Social Issues as Military Propaganda

Before the invasion of Afghanistan, Americans were inundated with stories about the Taliban’s oppression of women: as though feminism was part of the cause of that war. To help justify the invasion of that country, the Bush State Department suddenly discovered its profound concern for the plight of “Afghan women and girls.”

[...]

What Good Progressive could oppose a war like that? The fact that the U.S. not only refrained from invading, but lavishly supported, all sorts of regimes that were at least as repressive to women as the Taliban went unmentioned. That might suggest that liberation of women was merely a propagandistic pretext for that war rather than an actual desired outcome — just as Saddam Hussein’s “gassing of his own people” and other human rights abuses (committed when he was a close U.S. ally) had exactly zero to do with that war other than providing a feel-good means for liberals to support it.

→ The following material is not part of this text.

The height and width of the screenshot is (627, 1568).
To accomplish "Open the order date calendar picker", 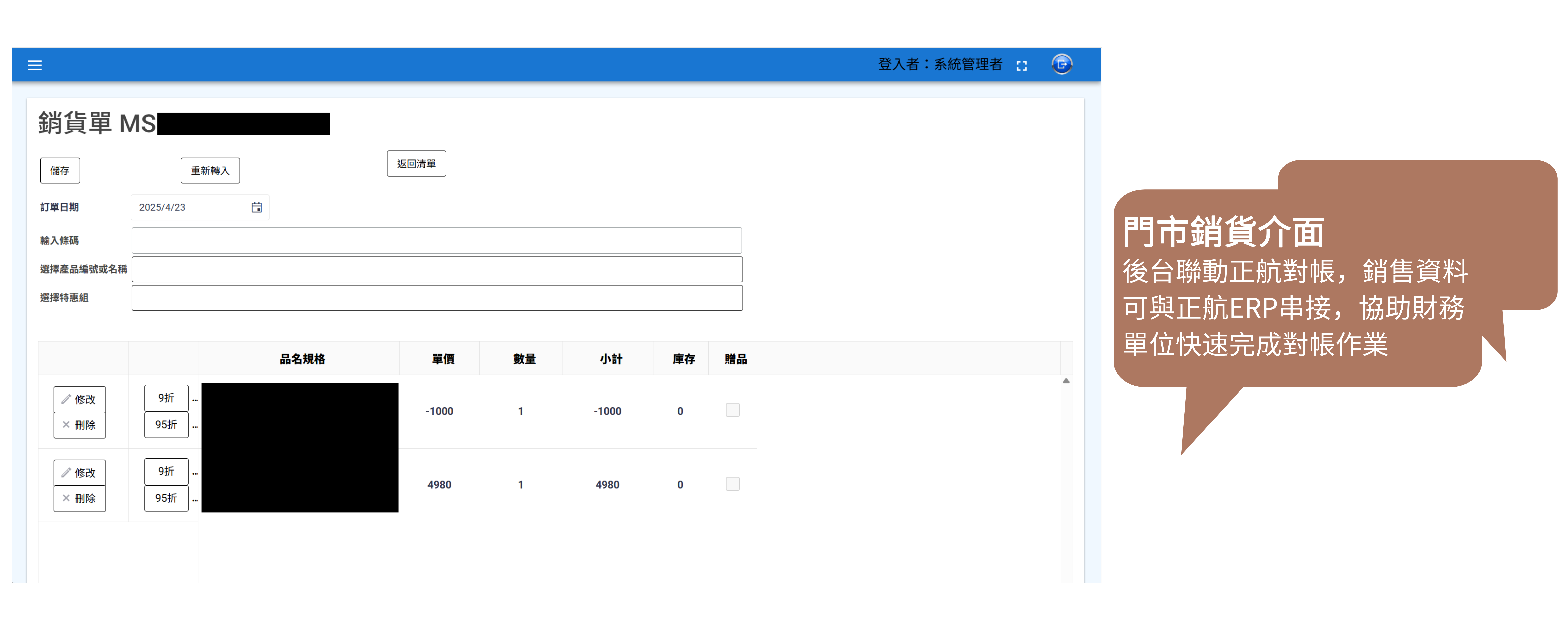I will click(257, 208).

These days, animosity toward leading U.S. adversaries — Vladimir Putin and Iranian mullahs — is bolstered through a sustained focus on their maltreatment of their LGBT citizens. The most war-craving neocons endlessly focus on the plight of gay Iranians — as though that’s what motivates their hostility, as though neocons care about any of that in the slightest — while completely ignoring brutal LGBT suppression by regimes that are highly deferential to the U.S. and Israel. All of this, though blatantly manipulative, is also a remarkably effective tactic: Obama-aligned gay groups in the U.S. such as Human Rights Campaign regularly churn out anti-Russia screeds, and do the same for Iran.

Like any effective propaganda, all of this is grounded in some semblance of truth. The Taliban really are grotesquely oppressive to women; Saddam really was a severe human rights violator; Iran really does punish and sometimes even executes its gay citizens, while Putin has cultivated an anti-gay climate for domestic political benefits.

But none of that has the even the remotest connection to U.S. foreign policy or to the reasons these countries are deemed American adversaries. [...] The U.S. government doesn’t mind in the slightest if a government is oppressive to its gay or female citizens: quite the contrary, as a look at its closest allies proves. It just exploits those social issues as a means of propagandizing the public into hating the regimes that oppose its dictates, and well-intentioned people then dutifully march into line.

[...]

This is human rights concerns as a cynical propaganda tactic, not anything remotely approaching an actual belief.

[...]

Militarism and aggression don’t become any more palatable because the institutions that perpetrate them let women and gays participate in those abuses, nor do American wars become less criminal or destructive because their targets share the same primitive social issue stances as America’s closest allies.
  Glenn Greenwald
And, who can not notice the timing of gay exploitation for militarization when it is within the past several months only that gay rights, in the form of marriage, have taken hold in this country.

...but hey, do what you want...you will anyway.